▶ **Records shown**
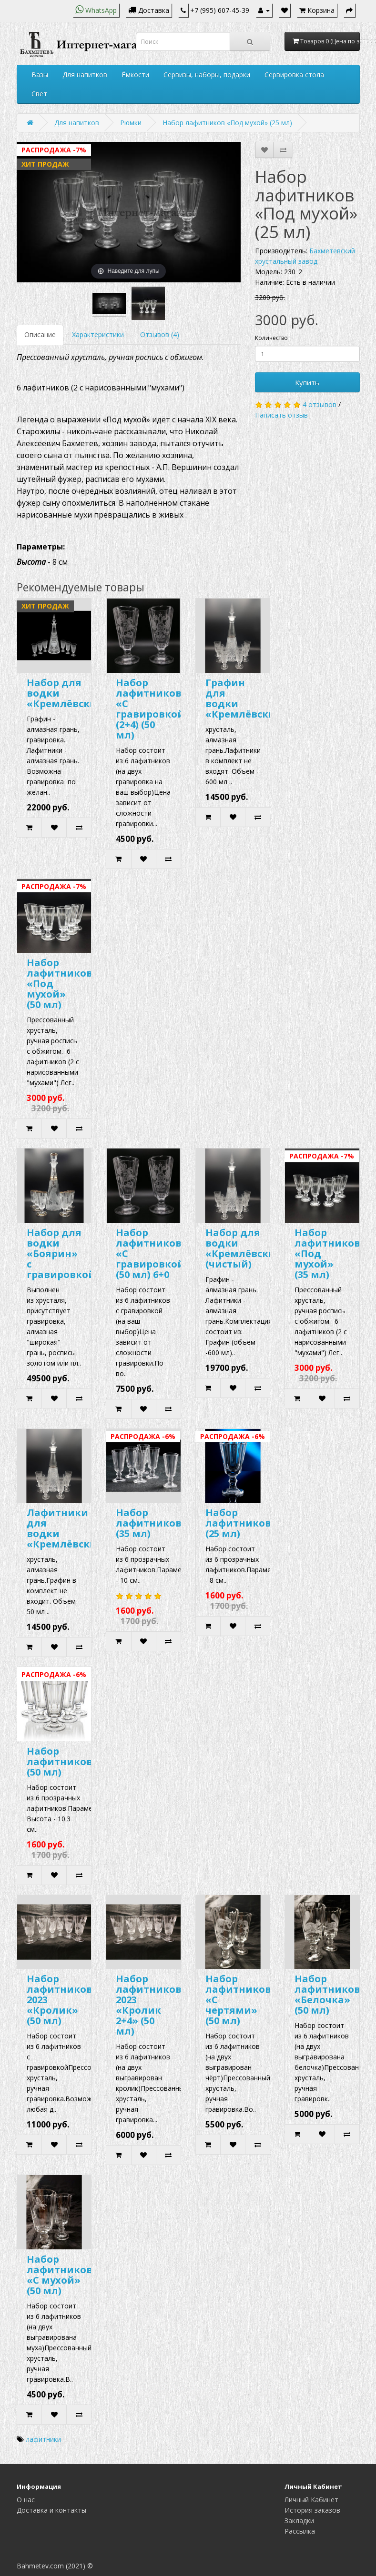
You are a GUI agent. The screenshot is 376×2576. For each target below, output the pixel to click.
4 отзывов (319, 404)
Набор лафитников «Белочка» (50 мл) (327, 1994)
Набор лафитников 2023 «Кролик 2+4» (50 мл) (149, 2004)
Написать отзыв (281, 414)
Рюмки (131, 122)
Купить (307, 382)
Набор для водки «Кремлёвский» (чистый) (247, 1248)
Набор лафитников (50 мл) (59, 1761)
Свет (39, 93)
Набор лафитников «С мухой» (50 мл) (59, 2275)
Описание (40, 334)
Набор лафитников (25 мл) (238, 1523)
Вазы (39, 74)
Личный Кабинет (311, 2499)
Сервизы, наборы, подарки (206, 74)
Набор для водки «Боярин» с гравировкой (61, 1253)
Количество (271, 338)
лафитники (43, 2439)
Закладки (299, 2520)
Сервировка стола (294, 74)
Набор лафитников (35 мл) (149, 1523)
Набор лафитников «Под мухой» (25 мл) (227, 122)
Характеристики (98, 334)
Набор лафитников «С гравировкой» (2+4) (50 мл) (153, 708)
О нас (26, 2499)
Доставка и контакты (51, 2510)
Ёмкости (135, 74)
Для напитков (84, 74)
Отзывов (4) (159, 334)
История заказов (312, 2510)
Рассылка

▶ **Instructions to follow**
Copy out all of the entries above word for word, leaving out the pictures.

▶ **Full response**
You are a GUI agent. The screenshot is 376×2576. For each target below, output the pixel to click.
4 отзывов (319, 404)
Набор лафитников «Белочка» (50 мл) (327, 1994)
Набор лафитников 2023 «Кролик 2+4» (50 мл) (149, 2004)
Написать отзыв (281, 414)
Рюмки (131, 122)
Купить (307, 382)
Набор для водки «Кремлёвский» (чистый) (247, 1248)
Набор лафитников (50 мл) (59, 1761)
Свет (39, 93)
Набор лафитников «С мухой» (50 мл) (59, 2275)
Описание (40, 334)
Набор лафитников (25 мл) (238, 1523)
Вазы (39, 74)
Личный Кабинет (311, 2499)
Сервизы, наборы, подарки (206, 74)
Набор для водки «Боярин» с гравировкой (61, 1253)
Количество (271, 338)
лафитники (43, 2439)
Закладки (299, 2520)
Сервировка стола (294, 74)
Набор лафитников (35 мл) (149, 1523)
Набор лафитников «Под мухой» (25 мл) (227, 122)
Характеристики (98, 334)
Набор лафитников «С гравировкой» (2+4) (50 мл) (153, 708)
О нас (26, 2499)
Доставка и контакты (51, 2510)
Ёмкости (135, 74)
Для напитков (84, 74)
Отзывов (4) (159, 334)
История заказов (312, 2510)
Рассылка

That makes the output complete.